Fastjet Group is predicting full-year net losses of $7-8 million, which it attributes to volatility affecting its Zimbabwean operation, a division it is looking to divest.
Although operational performance has improved, and revenues for the first 10 months of this year increased by 20% – to just over $34 million – the company remains loss-making.
Fastjet Group says its FedAir operation is “resilient” and is set to generate a profit this year.
But the introduction of a new Zimbabwean currency earlier this year, and devaluation of the previous one, has contributed to difficult trading for its airline operation in the state.
Fastjet Group has faced problems across multiple airline operations as the company attempted to establish itself as a pan-African budget airline.
It sold its Tanzanian airline operation in November last year, as strong competition from Air Tanzania exacerbated poor financial results – this former operation was recently placed into liquidation after a creditor application to a local court.
Fastjet Group then suspended its airline division in Mozambique over increasing losses, and planned to concentrate on its Zimbabwean arm and the establishment of South African services.

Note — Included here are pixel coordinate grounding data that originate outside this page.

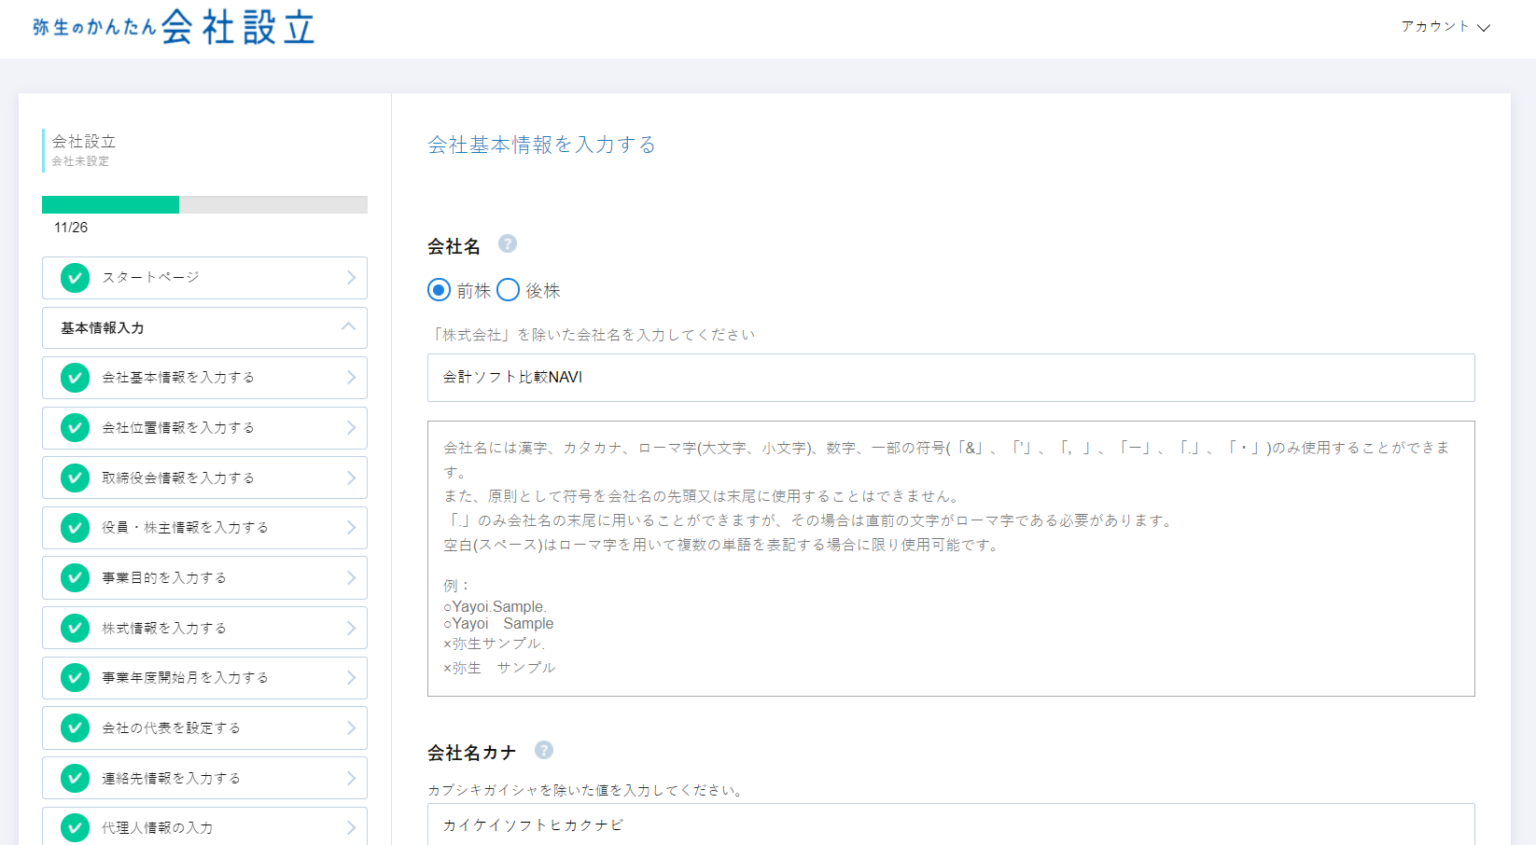
Task: Click the 弥生のかんたん会社設立 logo
Action: pos(173,27)
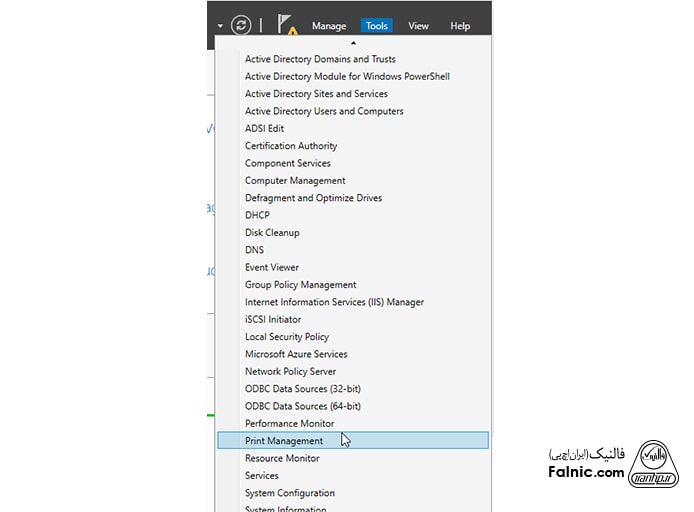Open the Help menu

pos(460,26)
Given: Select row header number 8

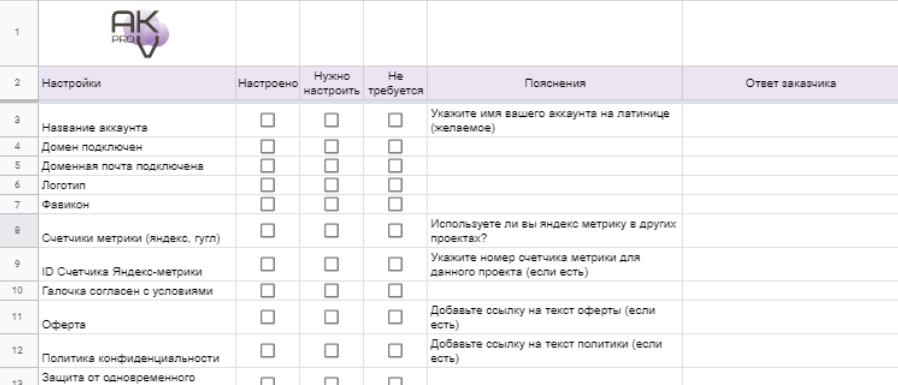Looking at the screenshot, I should point(17,230).
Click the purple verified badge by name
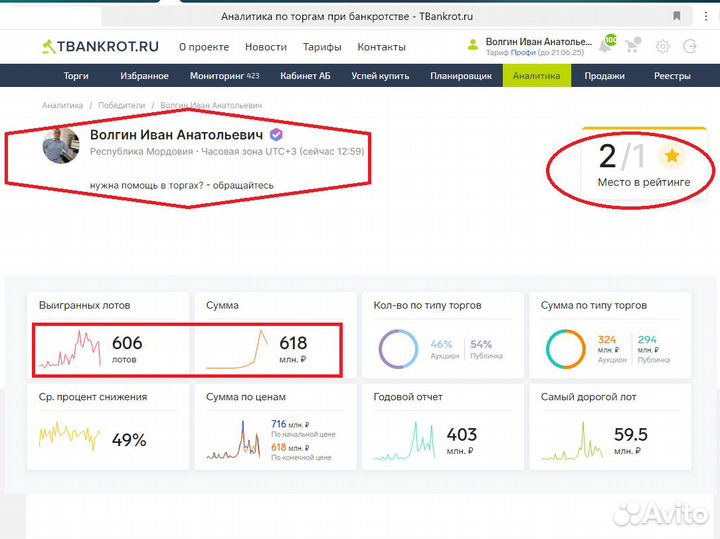Viewport: 720px width, 539px height. point(276,135)

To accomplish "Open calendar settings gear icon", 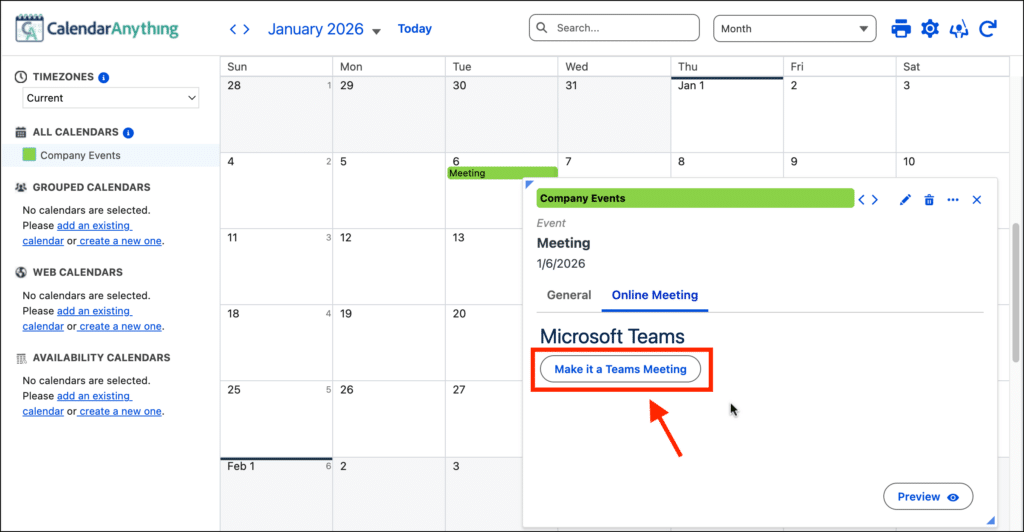I will 930,29.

But the problems in Zimbabwe have put further financial pressure on the company, and it is looking at selling the division to investors in order to raise capital.
Fastjet Group says it had cash reserves of $3 million on 21 November, of which $800,000 was in Zimbabwe.
Selling the Zimbabwean operation would “de-risk the significant uncertainty and cash drain” and allow Fastjet Group to continue operating under a “simpler” business model, says chief executive Mark Hurst.
If the divestment proposal is accepted Fastjet Group would emerge as a franchise operation offering the brand and management services to the Zimbabwean division and other African carriers.